When Pacemaker 1.1.14 arrives, there will be a more reliable way to receive notification of cluster events.

In the past, we relied on a ocf:pacemaker:ClusterMon resource to monitor the cluster status with the crm_mon daemon and trigger alerts on each cluster event.

One of the arguments to ClusterMon was the location of a custom script that would be called when the event happened. This script could then create an SNMP trap, SMS, email, etc to alert the admin based on dynamically filled environment variables describing precisely the cluster event that occurred.

The Problem

Relying on a cluster resource proved to be not such a great idea for a number of reasons:

  • Alerts ceased if the resource was not running
  • There was no indication that the alerts had ceased
  • The resource was likely to be stopped at exactly the point that something interesting was happening
  • Old alerts were likely to be resent whenever the status section of the cib was rebuilt when a new DC was elected

The Solution

Clearly support for notifications needed to be baked into the core of Pacemaker, so thats what we’ve now done. Finally (sorry, you wouldn’t believe the length of my TODO list).

To make it work, drop a script onto each of the nodes, /var/lib/pacemaker/notify.sh would be a good option, then tell the cluster to start using it:

    pcs property set notification-agent=/var/lib/pacemaker/notify.sh

Like resource agents, this one can be written in whatever language makes you happy - as long as it can read environment variables.

Pacemaker will also check your agent completed and report the return code. If the return code is not 0, Pacemaker will also log any output from your agent.

The agent is called asynchronously and should complete quickly. If it has not completed after 5 minutes it will be terminated by the cluster.

Where to Send Alerts

I think we can all agree that hard coding the intended recipient of the notification into the scripts would be a bad idea. It would make updating the recipient (vacation, change of role, change of employer) annoying and prevent the scripts from being reused between different clusters.
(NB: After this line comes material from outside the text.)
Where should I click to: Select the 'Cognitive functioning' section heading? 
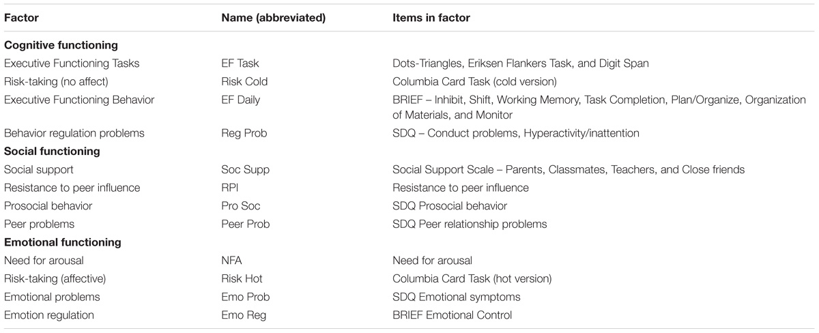(61, 46)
So there is also a notification-recipient cluster property which will be passed to the script. It can contain whatever you like, in whatever format you like, as long as the notification-agent knows what to do with it.

To get people started, the source includes a sample agent which assumes notification-recipient is a filename, eg.

    pcs property set notification-recipient=/var/lib/pacemaker/notify.log

Interface

We preserved the old list of environment variables, so any existing ClusterMon scripts will still work in this new mode. I have added a few extra ones though.

Environment variables common to all notification events:

  • CRM_notify_kind (New) Indicates the type of notification. One of resource, node, and fencing.
  • CRM_notify_version (New) Indicates the version of Pacemaker sending the notification.
  • CRM_notify_recipient The value specified by notification-recipient from the cluster configuration.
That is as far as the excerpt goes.